If you chose the Risk Level 2/6 (Conservative) portfolio with Sarwa, you would end up with an asset allocation of 50% stocks and 50% bonds. Their 5/6 Moderate Growth portfolio holds 84% stocks and 16% bonds.
Betterment, an American roboadvisor, has a similar way of equating stocks with risk.
This is a screenshot from my legacy portfolio that has an asset allocation of 90% stocks. Betterment considers this allocation "Very aggressive."
If you read the full text, you will see that this is qualified by stating that by "aggressive", they mean "potentially higher returns in the long term, but exposes you to higher potential losses in the short term."
So the risk they're talking about must be short term losses.
Loss is scary.
If you're anything like I was at the start of my investing journey, any thought of loss puts you off.
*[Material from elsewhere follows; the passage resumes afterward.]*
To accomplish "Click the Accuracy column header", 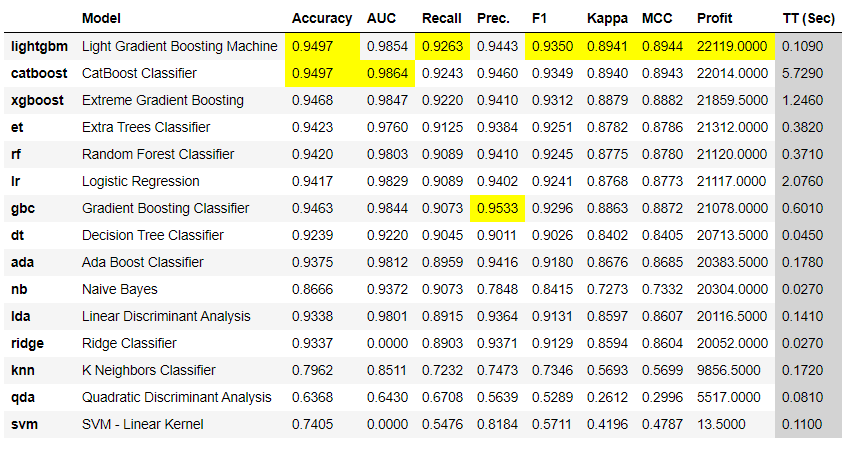I will (x=321, y=19).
I had zero risk appetite when I first started investing because I didn't want to lose my money.
For most people, losing capital is the biggest fear they have when starting to invest.
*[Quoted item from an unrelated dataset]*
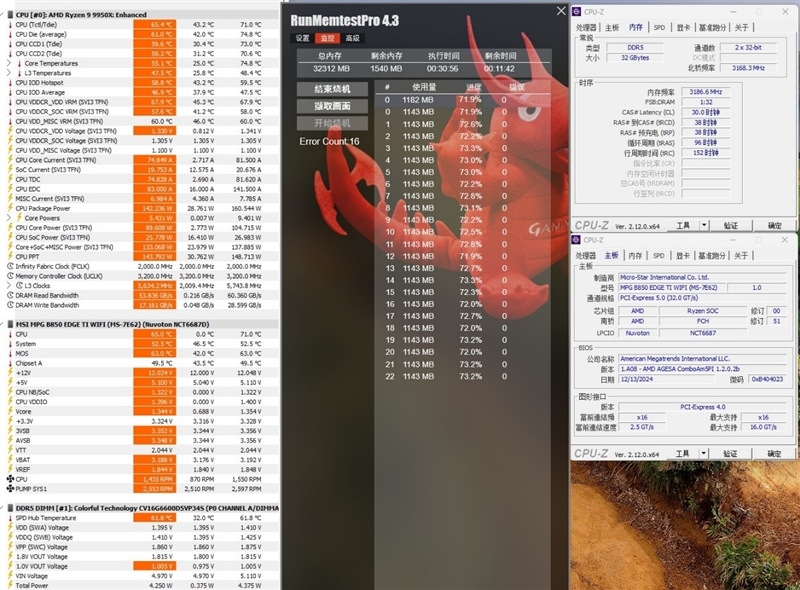This screenshot has height=590, width=800.
Task: Open the 高级 tab in RunMemtestPro
Action: point(352,38)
So Stocks = Risk of Loss, Right?
This is where I think the simple equation that more stocks = more risk is wrong.
There is almost no risk of losing your money if you're buying and holding a whole market index tracking ETF for the long term.
I will say that again, you will not lose money in the stock market if you are buying and holding a whole market tracking index fund over the long term. This is true for all 20+ year periods and also true for the vast majority of 10 year periods across the history of the US stock market.*
How Risky is the Stock Market?
The following chart illustrates the rolling annualized real returns** of the US stock market over long time periods beginning as far back as the 1790s. As you can see, there is no 20, 30, or 50 year period that results in a loss.
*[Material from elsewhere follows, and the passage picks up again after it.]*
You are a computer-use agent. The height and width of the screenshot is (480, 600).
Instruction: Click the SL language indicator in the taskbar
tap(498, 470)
In fact, when looking at the S&P 500 from 1923 to the present the worst 30 year return was a total gain of 850%.
But wait! Didn't it take 26 years for the US stock market to regain its value after the crash of 1929? That's true in nominal terms. In real terms it took only about 5 years.
Let me explain:
If you calculate inflation adjusted dollars, it only took about 16 years to regain the spending power of a portfolio after the 1929 crash. The Great Depression was a deflationary period: goods cost less than earlier on. Normally we think of inflation as always weakening our dollars (as has been the trend for the last 50 years), but sometimes the buying power of a dollar actually increases like it did in the Great Depression.
If you reinvest your dividends, then the timeline to recovery after a crash is even shorter, and your total return even greater because each share you buy using your dividends during the crash is on discount. Total return is calculated by the growth in share price + the dividends earned. During the Great Depression dividend yields actually increased!
Total Real Returns
An investor who put a lump sum into a whole market index fund (had it been available) at the peak of the 1929 boom would have only needed about 5 years to regain the real value of the lump sum investment after the crash if they had:
Stayed invested even when it was scary
Continually reinvested their dividends (which increases the total return)
Looked at the inflation-adjusted value (the buying power) of their portfolio, AKA the real value, instead of the nominal value
Volatility ≠ Loss
When you invest in the whole stock market, what you are facing is risk of volatility, not a risk of loss. Volatility means that the price changes drastically and unpredictably. The market goes up and down a lot, sometimes quite substantially even over the course of one day. However, the overall trend is always up over longer periods of time.
It is important to remember that you're investing for the long term, and that shields you from the risk of loss over the short term.
Apply it to Your Timeline
If you are saving to create financial independence for your family, your investment horizon is long. Most people start investing 10-30 years before retirement. But even if you're starting relatively late in the game, you won't sell all of your shares once your reach retirement. You will only need to sell around 4% of your shares per year if you're following the 4% rule of thumb. The remainder of your principal remains invested continually. Most often, your portfolio will continue to grow, even while you're in retirement.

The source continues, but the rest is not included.